At 15, Hyman formed his first band, The Snappy Trio, which played in the Buffalo area and even in its red light district. They were quite successful, to the point that young Hyman, at the age of 16, was able to buy his own Model T automobile. To his parent’s dismay, he dropped out of high school. The Snappy Trio expanded into a five-piece group called The Southbound Shufflers in 1923. It was around then that he was known as Harold Arluck. His success and fame as a pianist and composer continued to grow and bring offers of employment. He also met a male dancer from Boston named Ray Bolger, who became a lifelong friend. Throughout the rest of the 1920s, he grew as a performer (both piano and singing) as well as composing and arranging. Composer Harry Warren heard him play and connected Harold with the lyricist Ted Koehler.
The first song that Arlen and Koehler wrote was “Get Happy,” which was a great harbinger of the talent of that team. (Judy Garland fans may remember her performance of “Get Happy” in the 1950 film Summer Stock; that performance amazes me each time I watch it.)
In 1930, Arlen and Koehler began to write music for the Cotton Club. Some of the songs they wrote in those years include “I’ve Got The World On A String,” “Stormy Weather,” “Let’s Fall In Love” and “I’ve Got a Right To Sing The Blues.”
In the mid-1930s, Hollywood called and Arlen signed a contract with Samuel Goldwyn to write songs for Strike Me Pink. After that film, he signed with Warner Brothers and began his partnership with Yip Harburg, with whom he wrote many great songs including “Last Night When We Were Young.” They stayed busy writing for film.
In 1938, MGM signed Arlen and Harburg to write the score for The Wizard Of Oz, which resulted in their writing one of the greatest film songs of all time: “Over The Rainbow” for Judy Garland.
Arlen continued to work in Hollywood and found another lyrics partner in Johnny Mercer, with whom he wrote many of his greatest songs: “Blues in the Night” and “One For My Baby (And One More For The Road).” The team also wrote for Broadway productions of Bloomer Girl (1944) and St.
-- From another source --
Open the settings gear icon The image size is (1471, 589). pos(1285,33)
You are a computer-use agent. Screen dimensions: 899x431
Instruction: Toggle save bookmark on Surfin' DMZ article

Louis Woman (1946).
1952 marked another of Arlen’s great successes: A Star Is Born, which starred Judy Garland. With lyricist Ira Gershwin, he wrote one of his greatest songs: “The Man That Got Away.” He returned to New York to work with Truman Capote on the dramatization of the Capote story House of Flowers. Arlen began to have some health problems in the late 1950s; he was also greatly affected by the death of his mother.
Though Arlen continued to write during the rest of his life, he was not a happy man. His wife, Anya, died of a brain tumor in 1970. Around that time he was diagnosed with Parkinson’s Disease and became a recluse.
Harold Arlen died of cancer on April 23, 1986 at the age of 81. He was one the greatest songwriters this country has ever had and his songs are sung by jazz, popular and cabaret singers in great numbers.